En effet, ils sont pauvres puisqu’ils avaient « passés une nuit sur la dure banquette d’un wagon de troisième classe » mais aussi perdus comme le prouvent les termes « effarés et perdus ».

Cette pauvreté et leur égarement suggèrent qu’ils y viennent pour la première fois, certainement pour améliorer leur situation financière.

D’après leur position, « Elle tenait par la main Pépé, et Jean la suivait » Denise parait jouer un rôle maternel pour ses deux frères. - Mais, comme elle débouchait enfin sur la place Gaillon, la jeune fille s’arrêta net de surprise. – Oh ! dit-elle, regarde un peu, Jean ! Et ils restèrent plantés, serrés les uns contre les autres, tout en noir, achevant les vieux vêtements du deuil de leur père. Denise est la première à être surprise et à le manifester en « s’arrêtant net de surprise ». Le discours direct souligné par les exclamations marque la surprise de Denise.

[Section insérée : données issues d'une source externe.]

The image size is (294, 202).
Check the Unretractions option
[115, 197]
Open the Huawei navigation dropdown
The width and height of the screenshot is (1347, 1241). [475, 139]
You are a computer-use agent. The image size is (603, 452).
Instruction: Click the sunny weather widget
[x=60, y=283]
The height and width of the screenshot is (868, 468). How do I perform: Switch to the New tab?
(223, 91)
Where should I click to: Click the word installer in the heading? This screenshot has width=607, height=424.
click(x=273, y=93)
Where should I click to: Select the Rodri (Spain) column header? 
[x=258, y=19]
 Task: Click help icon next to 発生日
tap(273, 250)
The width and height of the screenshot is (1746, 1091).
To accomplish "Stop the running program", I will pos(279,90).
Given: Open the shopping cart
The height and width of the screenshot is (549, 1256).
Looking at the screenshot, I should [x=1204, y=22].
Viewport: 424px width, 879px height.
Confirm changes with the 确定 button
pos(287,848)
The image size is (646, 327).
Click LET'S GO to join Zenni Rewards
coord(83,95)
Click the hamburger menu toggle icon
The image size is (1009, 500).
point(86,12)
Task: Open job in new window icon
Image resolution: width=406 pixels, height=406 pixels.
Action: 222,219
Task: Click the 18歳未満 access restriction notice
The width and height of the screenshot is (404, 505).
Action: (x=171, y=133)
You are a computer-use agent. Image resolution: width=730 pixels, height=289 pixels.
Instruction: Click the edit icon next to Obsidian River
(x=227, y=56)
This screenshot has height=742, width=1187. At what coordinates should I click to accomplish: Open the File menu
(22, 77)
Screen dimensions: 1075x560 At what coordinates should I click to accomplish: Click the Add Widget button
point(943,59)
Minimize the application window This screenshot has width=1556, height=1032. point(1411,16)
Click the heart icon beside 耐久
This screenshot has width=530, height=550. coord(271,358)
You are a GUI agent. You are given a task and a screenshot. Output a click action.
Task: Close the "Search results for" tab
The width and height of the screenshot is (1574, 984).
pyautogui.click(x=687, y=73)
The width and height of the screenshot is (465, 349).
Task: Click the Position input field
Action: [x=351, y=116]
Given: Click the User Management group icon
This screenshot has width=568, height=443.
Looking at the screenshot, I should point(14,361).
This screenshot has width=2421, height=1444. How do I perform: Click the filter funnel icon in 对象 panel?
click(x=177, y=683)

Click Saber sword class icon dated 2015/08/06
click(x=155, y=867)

Cette surprise est aussi exprimée par l’immobilité « la jeune fille s’arrêta net de surprise », « Et ils restèrent plantés ».

Le registre pathétique continue d’être exprimé grâce aux expressions « tout en noir » et « les vieux vêtements du deuil de leur père ».

Les enfants sont en effet dans une situation douloureuse.

Ils sont orphelins : leur père est mort et l’on peut deviner qu’ils n’ont pas non plus de mère puisque Denise apparait comme une figure maternelle. - Elle, chétive pour ses vingt ans, l’air pauvre, portait un léger paquet ; tandis que, de l’autre côté, le petit frère, âgé de cinq ans, se pendait à son bras, et que, derrière son épaule, le grand frère, dont les seize ans superbes florissaient, était debout, les mains ballantes. Les renseignements sur les personnages (leur âge, les liens familiaux, leur attitude) sont réalistes.

Cette période syntaxique confirme, de plus, que la protagoniste Denise est la plus âgée des trois, bien qu’elle soit « chétive ».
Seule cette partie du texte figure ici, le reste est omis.